Dysfunctional Uterine Bleeding



Menstruation is considered normal when uterine bleeding occurs every 21 to 35 days and is not excessive. The normal duration of menstrual bleeding is between two and seven days. Abnormal uterine bleeding occurs when either the frequency or quantity of uterine bleeding differs from that mentioned above or the woman has spotting or bleeding between her menstrual periods. Abnormal uterine bleeding may be caused by a variety of factors. The two most common causes are structural abnormalities of the reproductive system and ovulation disorders.


In women of reproductive age, the ovary secretes estrogen and progesterone into the bloodstream. These two hormones prepare the endometrium (the lining of the uterus) for implantation of a fertilized egg.
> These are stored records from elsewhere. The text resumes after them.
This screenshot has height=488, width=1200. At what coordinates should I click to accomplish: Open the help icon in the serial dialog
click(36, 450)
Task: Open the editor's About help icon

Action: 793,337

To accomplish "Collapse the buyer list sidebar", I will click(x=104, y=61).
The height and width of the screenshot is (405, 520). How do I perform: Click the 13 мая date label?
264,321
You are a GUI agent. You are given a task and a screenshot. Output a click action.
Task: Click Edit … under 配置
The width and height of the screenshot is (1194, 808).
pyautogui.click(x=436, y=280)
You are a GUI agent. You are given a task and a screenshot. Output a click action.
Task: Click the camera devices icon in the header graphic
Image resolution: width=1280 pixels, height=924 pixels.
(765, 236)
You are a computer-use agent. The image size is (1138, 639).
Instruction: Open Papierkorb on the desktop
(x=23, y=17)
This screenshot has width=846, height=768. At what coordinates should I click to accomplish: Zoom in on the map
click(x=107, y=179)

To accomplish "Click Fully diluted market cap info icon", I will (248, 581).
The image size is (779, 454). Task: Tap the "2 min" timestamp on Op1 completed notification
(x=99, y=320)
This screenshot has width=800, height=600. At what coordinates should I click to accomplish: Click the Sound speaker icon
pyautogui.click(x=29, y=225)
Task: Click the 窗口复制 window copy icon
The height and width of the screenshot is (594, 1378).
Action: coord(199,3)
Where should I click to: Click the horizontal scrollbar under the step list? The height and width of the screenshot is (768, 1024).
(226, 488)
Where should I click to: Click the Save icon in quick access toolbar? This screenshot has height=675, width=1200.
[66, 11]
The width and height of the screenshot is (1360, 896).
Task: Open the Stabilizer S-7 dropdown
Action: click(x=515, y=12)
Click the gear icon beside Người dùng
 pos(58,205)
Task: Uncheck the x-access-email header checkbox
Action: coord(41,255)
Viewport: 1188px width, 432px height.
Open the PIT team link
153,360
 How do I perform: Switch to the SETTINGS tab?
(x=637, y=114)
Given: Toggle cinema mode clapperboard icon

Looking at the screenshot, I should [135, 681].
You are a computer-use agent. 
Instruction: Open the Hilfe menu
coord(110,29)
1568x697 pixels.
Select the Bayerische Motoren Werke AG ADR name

The pituitary gland, located at the base of the brain, influences ovarian hormone production and ovulation by secreting two hormones, follicle-stimulating hormone (FSH) and luteinizing hormone (LH). Following stimulation by FSH and LH, a follicle containing an immature egg begins to develop within the ovary. As the follicle enlarges, it secretes increasing amounts of estrogen. When a sufficient amount of estrogen is secreted, the pituitary gland releases a large amount of LH, which causes the follicle to release its egg (ovulation). If the egg does not become fertilized or does not implant in the endometrium, the secretion of estrogen and progesterone starts to decline approximately seven days after ovulation. With declining levels of estrogen and progesterone, the lining of the uterus is shed as the menstrual period (approximately 12-16 days after ovulation).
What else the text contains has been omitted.